Si evidenzia pure che la Corte europea dei diritti dell'uomo, nella sentenza del 24 maggio 2011 sul ricorso n. 26218/06, Onorato contro Italia, ha chiarito il contenuto minimo del diritto di accesso a un tribunale terzo, sancito dall'art. 6, § 1, CEDU, scrivendo al punto 47: "La Corte ricorda che questo diritto non è assoluto, ma può dare luogo a delle limitazioni implicitamente ammesse. Tuttavia tali restrizioni non posono limitare l'accesso aperto all'individuo in modo tale o a tal punto che il diritto ne venga compromesso nella sua stessa sostanza. Inoltre, esse si conciliano con l'art. 6 § 1 solo se perseguono uno scopo legittimo e se esiste un rapporto ragionevole di proporzionalità tra i mezzi impiegati e lo scopo perseguito (v. Kart c. Turchia [GC], n. 8917/05, §§ 79-80, 3 dicembre 2009)."
Sempre della Corte di Strasburgo si ricorda la sentenza sul caso Menarini, del 27/9/2011: la Corte, al punto 61 della sentenza, ricorda che solo un organo dotato di piena giurisdizione merita l'appellativo di "tribunale" ai sensi dell'art. 6 & 1 CEDU, dovendo rispondere ad una serie di requisiti quali l'indipendenza, non solo rispetto al potere esecutivo ma anche rispetto alle parti interessate.
Infine, a dimostrare la necessità di modificare l'indirizzo espresso, in tema di imparzialità del CNF, nella sentenza delle sezioni unite 11833/13 e sentenze "gemelle" del 16/5/2013, valga la recentissima sentenza, dell'11/7/2013, della Corte europea dei diritti dell'uomo sul caso Morice c. Francia (application n. 29369/10). Rileva anche in relazione all'incostituzionalità della qualicazione del CNF come giudice in relazione all'art. 117, comma 1, Cost. e al paramentro interposto di costituzionalità costituito dalla giurisprudenza di Strasburgo.

Dati forniti:
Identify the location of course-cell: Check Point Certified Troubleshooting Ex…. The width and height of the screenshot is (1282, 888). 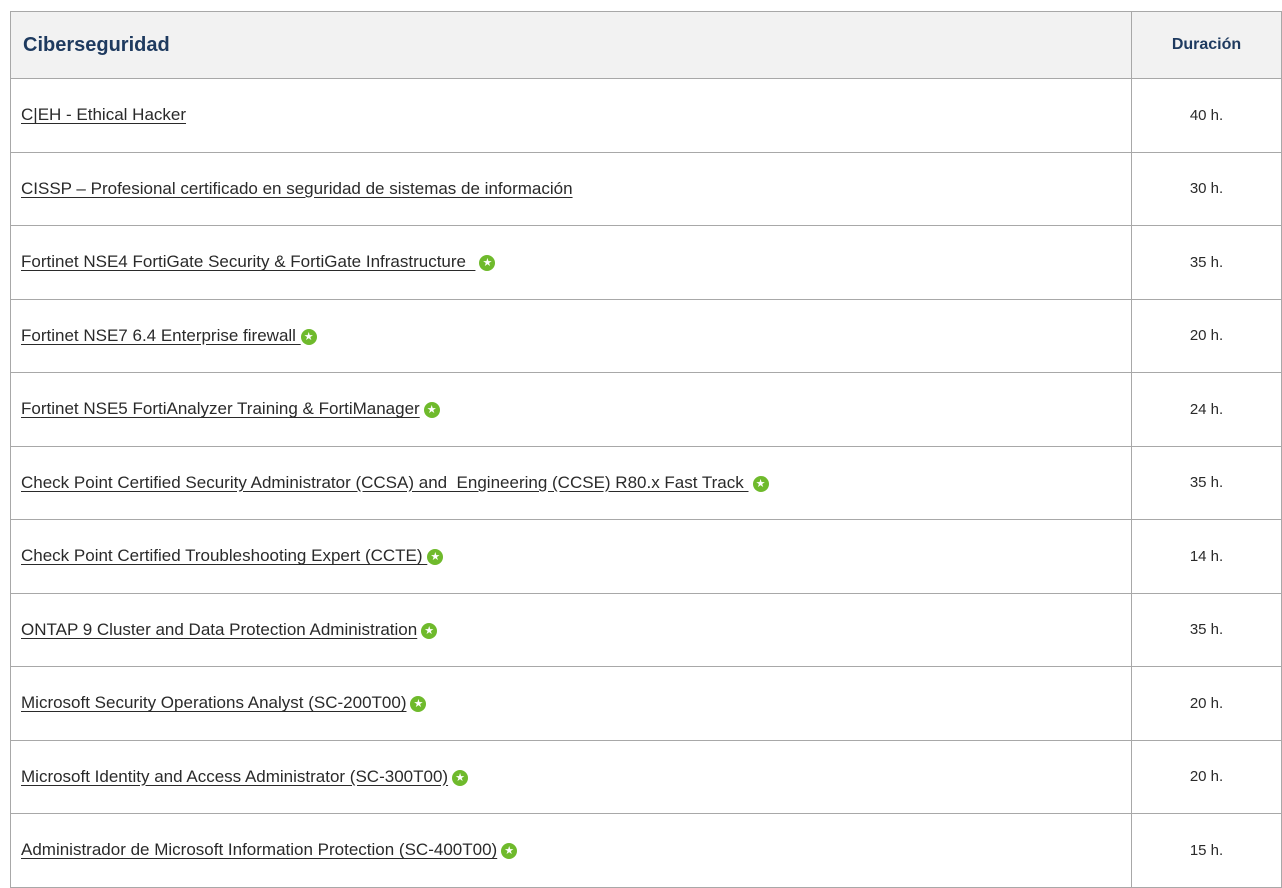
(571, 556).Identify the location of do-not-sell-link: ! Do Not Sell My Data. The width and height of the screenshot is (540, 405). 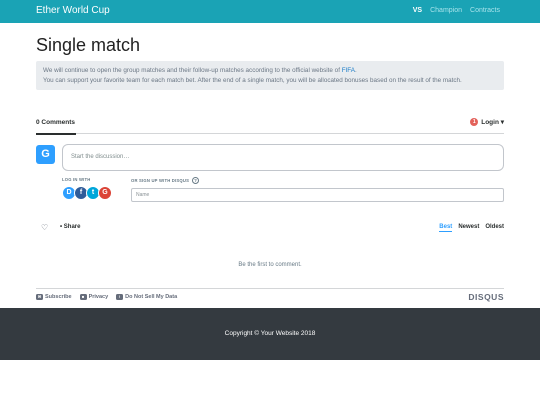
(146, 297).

Cosa farai:
(A) Traduci in inglese la frase «La Corte ricorda che questo diritto non è assoluto, ma può dare luogo a delle limitazioni implicitamente ammesse.», presa dal brano sulla Corte europea dei diritti dell'uomo.
(B) Prosegui il brano sulla Corte europea dei diritti dell'uomo dopo la sua ultima frase.
Il materiale è distinto dal brano sulla Corte europea dei diritti dell'uomo.

Risposte per compito:
(A) The Court recalls that this right is not absolute, but may be subject to implicitly permitted limitations.

(B)
La sentenza sul caso Morice c. Francia è importante perchè riconosce che, nella fattispecie, la composizione del giudice nazionale poteva suscitare dubbi sulla imparzialità del medesimo giudice e ciò integra violazione dell'art. 6 & 1 CEDU (right to a fair trial). Analoghe conclusioi si impongono quanto al sospetto di carenza di imparzialità del CNF.
Della sentenza sul caso Morice c. Francia va evidenziato il richiamo ai principi espressi nella giurisprudenza di Strasburgo in tema di imparzialità del giudice. Si legge al punto 71:
"2. Appréciation de la Cour
a) Principes généraux
71. Les principes se dégageant de la jurisprudence en la matière ont été résumés par la Cour comme suit dans l’affaire Micallef c. Malte ([GC], no 17056/06, CEDH 2009).
« 93. L’impartialité se définit d’ordinaire par l’absence de préjugé ou de parti pris et peut s’apprécier de diverses manières. Selon la jurisprudence constante de la Cour, aux fins de l’article 6 § 1, l’impartialité doit s’apprécier selon une démarche subjective, en tenant compte de la conviction personnelle et du comportement de tel juge, c’est-à-dire du point de savoir si celui-ci a fait preuve de parti pris ou préjugé personnel dans tel cas, et aussi selon une démarche objective consistant à déterminer si le tribunal offrait, notamment à travers sa composition, des garanties suffisantes pour exclure tout doute légitime quant à son impartialité (voir, entre autres, Fey c. Autriche, 24 février 1993, §§ 27, 28 et 30, série A no 255-A, et Wettstein c. Suisse, no 33958/96, § 42, CEDH 2000-XII).
94. Pour ce qui est de la démarche subjective, le principe selon lequel un tribunal doit être présumé exempt de préjugé ou de partialité est depuis longtemps établi dans la jurisprudence de la Cour (voir, par exemple, Kyprianou c. Chypre [GC], no 73797/01, § 119, CEDH 2005-XIII). La Cour a dit que l’impartialité personnelle d’un magistrat se présume jusqu’à preuve du contraire (Wettstein, précité, § 43). Quant au type de preuve exigé, la Cour s’est par exemple efforcée de vérifier si un juge avait témoigné d’hostilité ou de malveillance pour des raisons personnelles (De Cubber c. Belgique, 26 octobre 1984, § 25, série A no 86).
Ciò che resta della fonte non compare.